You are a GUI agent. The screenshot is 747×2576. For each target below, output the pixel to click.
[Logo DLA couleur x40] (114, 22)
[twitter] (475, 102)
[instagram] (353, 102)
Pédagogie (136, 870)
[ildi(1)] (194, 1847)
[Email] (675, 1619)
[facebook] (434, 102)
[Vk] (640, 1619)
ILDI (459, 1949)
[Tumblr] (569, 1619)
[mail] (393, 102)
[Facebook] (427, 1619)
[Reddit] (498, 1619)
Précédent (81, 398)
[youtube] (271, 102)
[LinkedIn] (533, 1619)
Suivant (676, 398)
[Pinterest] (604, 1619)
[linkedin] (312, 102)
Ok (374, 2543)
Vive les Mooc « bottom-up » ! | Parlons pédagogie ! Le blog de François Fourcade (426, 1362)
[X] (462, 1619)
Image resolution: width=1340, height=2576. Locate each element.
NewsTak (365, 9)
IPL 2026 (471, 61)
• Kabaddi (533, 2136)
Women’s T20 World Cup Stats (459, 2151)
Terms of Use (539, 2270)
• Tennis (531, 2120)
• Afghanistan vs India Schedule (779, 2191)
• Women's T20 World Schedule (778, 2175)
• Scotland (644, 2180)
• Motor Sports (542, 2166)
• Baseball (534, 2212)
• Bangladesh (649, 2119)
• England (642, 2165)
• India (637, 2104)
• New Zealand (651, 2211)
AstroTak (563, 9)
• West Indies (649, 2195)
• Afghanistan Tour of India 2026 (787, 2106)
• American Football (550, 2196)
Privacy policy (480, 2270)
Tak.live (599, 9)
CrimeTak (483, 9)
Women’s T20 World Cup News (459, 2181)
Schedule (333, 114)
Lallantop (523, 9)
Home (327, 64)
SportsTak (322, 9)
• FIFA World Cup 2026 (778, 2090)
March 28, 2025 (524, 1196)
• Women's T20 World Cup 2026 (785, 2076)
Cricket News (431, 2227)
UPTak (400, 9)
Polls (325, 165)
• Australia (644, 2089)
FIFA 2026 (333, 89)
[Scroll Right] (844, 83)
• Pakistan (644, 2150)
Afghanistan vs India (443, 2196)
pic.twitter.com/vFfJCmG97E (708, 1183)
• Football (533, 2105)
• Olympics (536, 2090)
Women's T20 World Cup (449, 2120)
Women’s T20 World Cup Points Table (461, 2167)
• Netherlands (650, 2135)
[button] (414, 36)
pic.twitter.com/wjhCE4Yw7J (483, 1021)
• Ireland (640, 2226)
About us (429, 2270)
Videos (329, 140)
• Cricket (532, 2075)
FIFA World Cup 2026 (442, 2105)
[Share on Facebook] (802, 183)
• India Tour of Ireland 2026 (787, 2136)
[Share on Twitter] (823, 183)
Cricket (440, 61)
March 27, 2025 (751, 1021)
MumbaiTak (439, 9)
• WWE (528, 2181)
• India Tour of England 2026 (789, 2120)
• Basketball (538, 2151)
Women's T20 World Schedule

Your goal
Up to and including the line containing "[Facebook] (427, 1619)", please write out the listing exactly, starting from its first line.

Answer to this exercise
You are a GUI agent. The screenshot is 747×2576. For each target below, output the pixel to click.
[Logo DLA couleur x40] (114, 22)
[twitter] (475, 102)
[instagram] (353, 102)
Pédagogie (136, 870)
[ildi(1)] (194, 1847)
[Email] (675, 1619)
[facebook] (434, 102)
[Vk] (640, 1619)
ILDI (459, 1949)
[Tumblr] (569, 1619)
[mail] (393, 102)
[Facebook] (427, 1619)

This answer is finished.